**SOURCE EXTRACT**:
== Segment start ==

- Poster presentation
- Open Access
Pharmacological inactivation of PI3Kδ in the tumor microenvironment enhances efficacy of other immunotherapeutic agents
Journal for ImmunoTherapy of Cancervolume 3, Article number: P377 (2015)
Pharmacological inhibition of the oncogenic PI3Kδ pathway has been shown to be efficacious in patients with hematopoietic malignancies. However, its therapeutic application in patients with solid tumors has not yet been tested. Recently, genetic inactivation of PI3Kδ in mice was shown to delay the growth of solid tumors, resulting from the inactivation of Treg-mediated suppression of cytotoxic CD8+ T cell responses. Therefore we explored the immunotherapeutic potential of our PI3Kδ-selective compound, INCB050465, in multiple preclinical tumor models. We demonstrate that INCB050465 can block tumor growth in multiple established tumor models which are not dependent upon oncogenic PI3K signaling. Tumor growth inhibition is not observed in these models in immunocompromised mice, demonstrating that the anti-tumor effects of these agents require an intact immune system. To further investigate the immune-mediated mechanisms, tumors exposed to vehicle or INCB050465 were harvested and analyzed for modulation of gene expression and immune phenotype. INCB050465 was shown to significantly downregulate T cell gene signatures in tumors, and this was primarily due to depletion of CD4+CD25+FoxP3+ regulatory T cells. In contrast, the number of CD8+ T cells was shown to be higher in INCB050465-treated tumors. We next examined INCB050465 in combination with other immune modulators. The combination of PI3Kδ and JAK inhibition resulted in enhanced activity in a T cell-inflamed model by reducing both Treg and M2 macrophages, which then allowed the re-activation of both CD4 and CD8 T cells. In addition, PI3Kδ inhibition and PD-L1 blockade resulted in enhanced efficacy by depleting Treg and prolonging T cell responses over time. In summary, inactivation of PI3Kδ with a pharmacological inhibitor can enhance anti-tumor immunity by depleting Treg while increasing the numbers of cytotoxic CD8+ T cells. These data support clinical evaluation of the mechanism, and further studies to understand the molecular basis of efficacy and associated cellular responses may provide a rationale to identify individuals who may benefit most from PI3Kδ inhibitor-based immunotherapy combinations in the clinic.

== Segment end ==

**WHAT TO WORK ON**:
A - Using the PI3Kδ abstract, answer each question briefly:
(i) What is the name of the PI3Kδ-selective compound that was explored?
(ii) Depletion of which regulatory T cells was primarily responsible for the downregulated T cell gene signatures?
(iii) Which two cell populations were reduced by combining PI3Kδ and JAK inhibition?
B - Reproduce everything in the PI3Kδ abstract from "- Poster presentation" down to "number: P377 (2015)".
C - Render this sentence from the PI3Kδ abstract in Spanish: "In contrast, the number of CD8+ T cells was shown to be higher in INCB050465-treated tumors."

**Data excerpts**:

== Segment start ==

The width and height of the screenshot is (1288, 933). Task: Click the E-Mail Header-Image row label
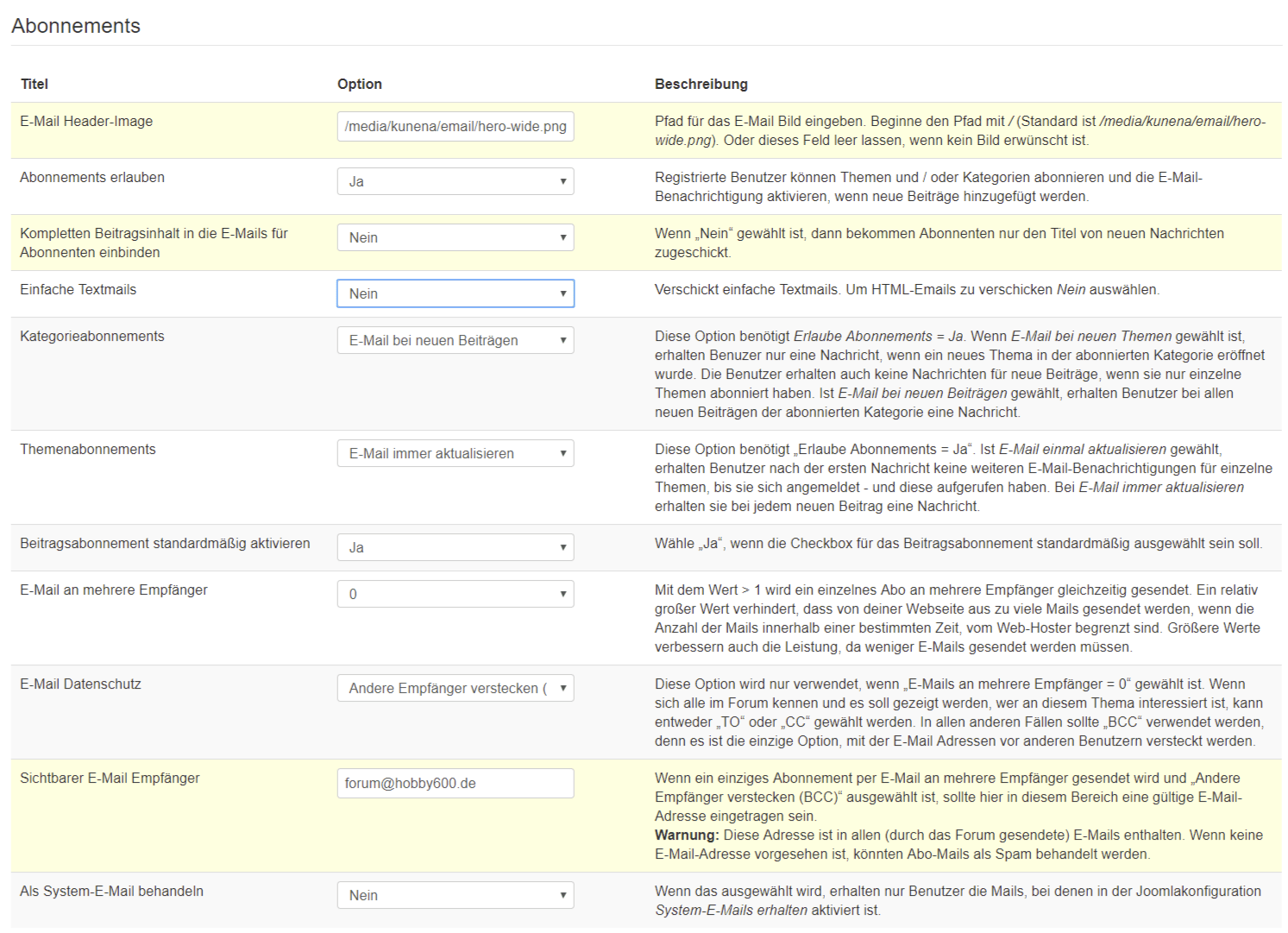tap(86, 122)
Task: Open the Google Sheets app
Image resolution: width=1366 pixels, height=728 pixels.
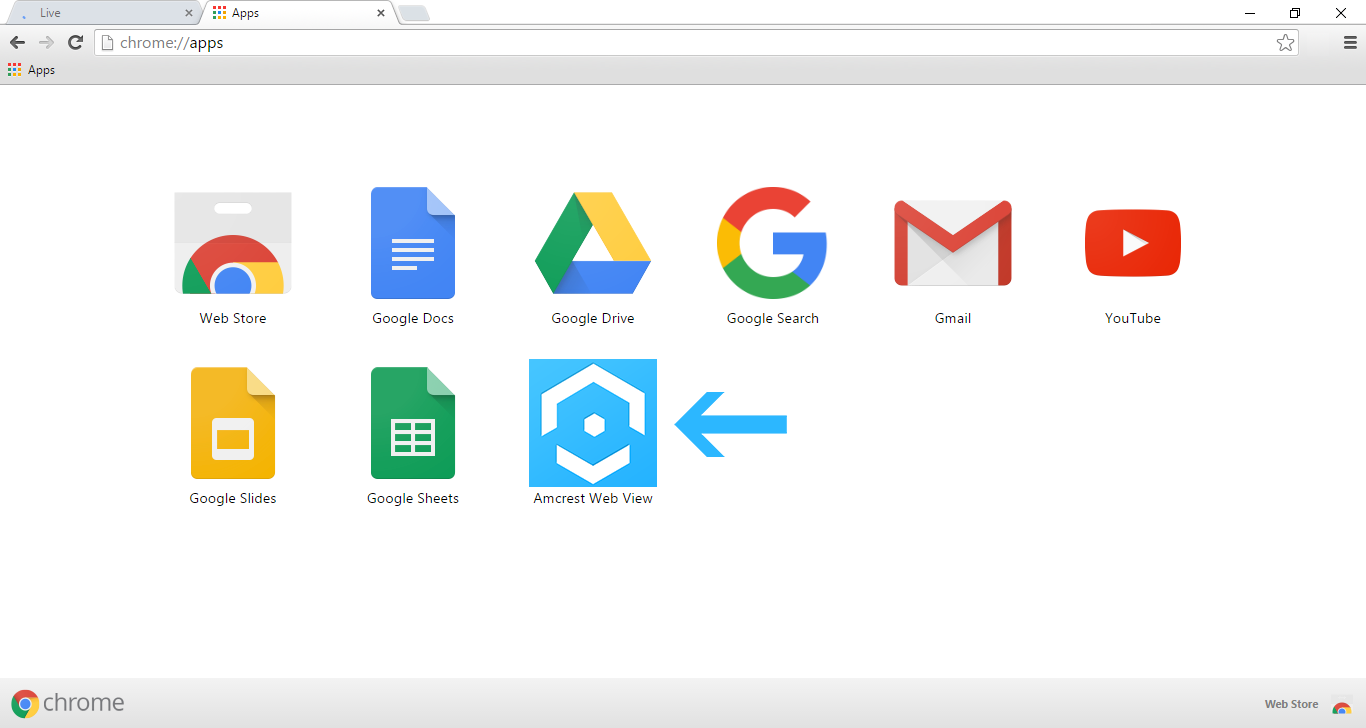Action: [x=412, y=423]
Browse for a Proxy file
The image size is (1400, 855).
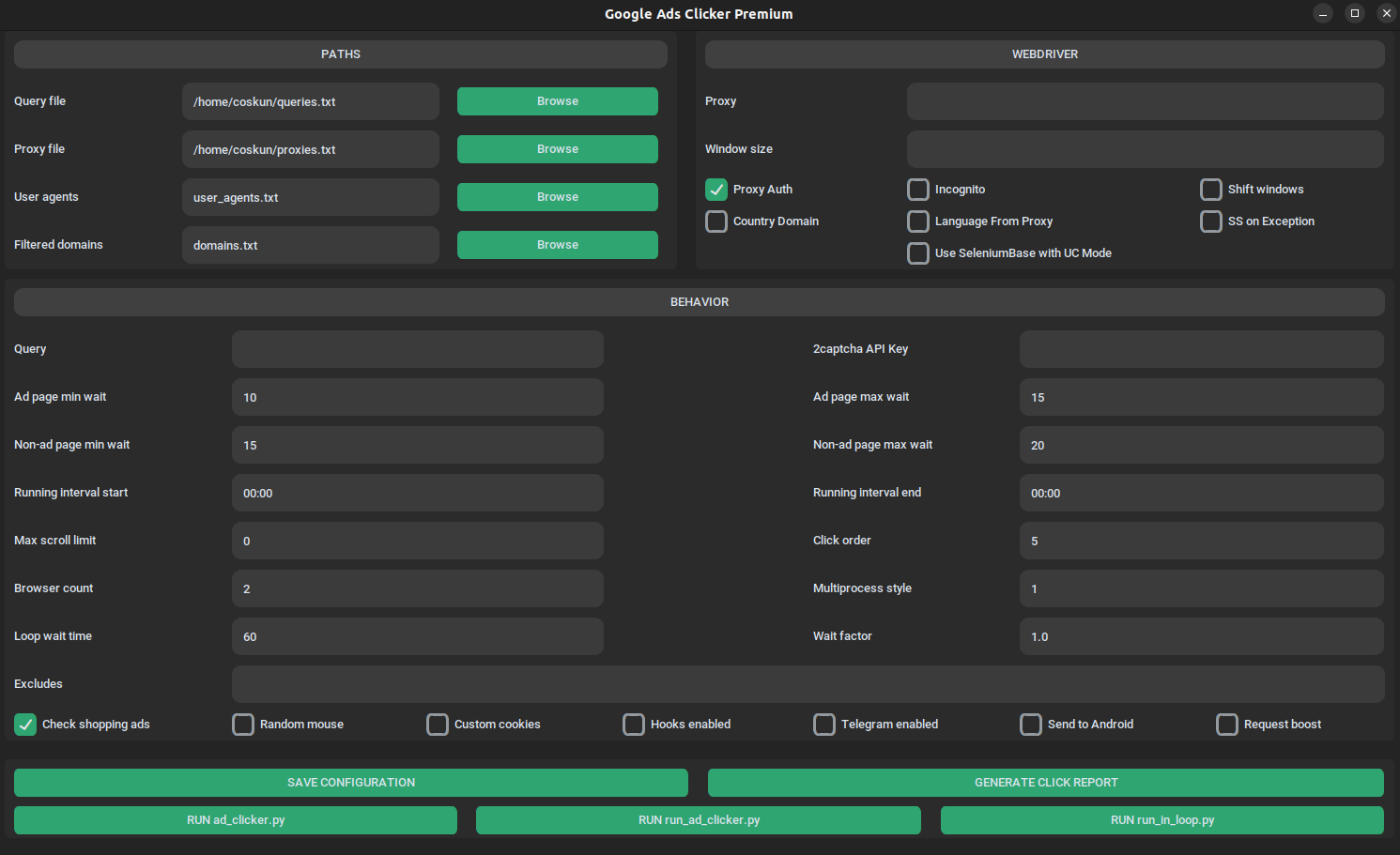point(557,148)
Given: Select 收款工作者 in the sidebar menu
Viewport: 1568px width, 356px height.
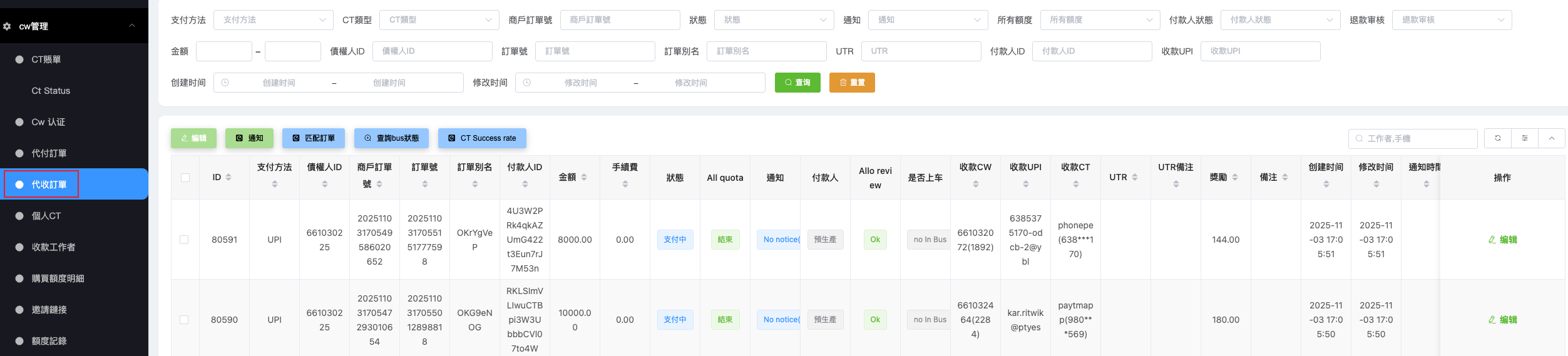Looking at the screenshot, I should tap(53, 247).
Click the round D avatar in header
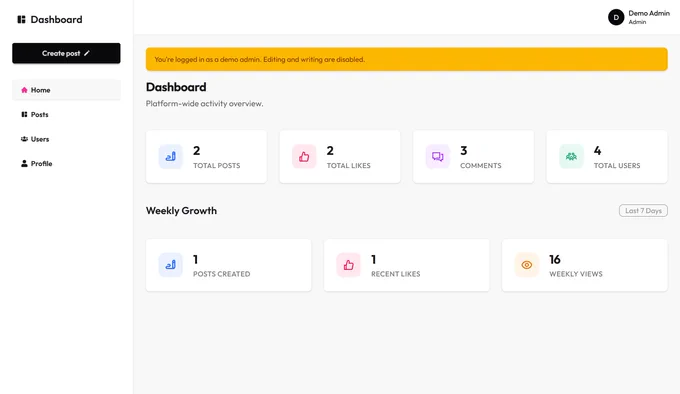 (616, 17)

== Segment end ==

**ANSWERS FOR THE EXERCISE**:
A -
(i) INCB050465
(ii) CD4+CD25+FoxP3+ regulatory T cells
(iii) Treg and M2 macrophages

B -
- Poster presentation
- Open Access
Pharmacological inactivation of PI3Kδ in the tumor microenvironment enhances efficacy of other immunotherapeutic agents
Journal for ImmunoTherapy of Cancervolume 3, Article number: P377 (2015)

C - En cambio, se demostró que el número de células T CD8+ era mayor en los tumores tratados con INCB050465.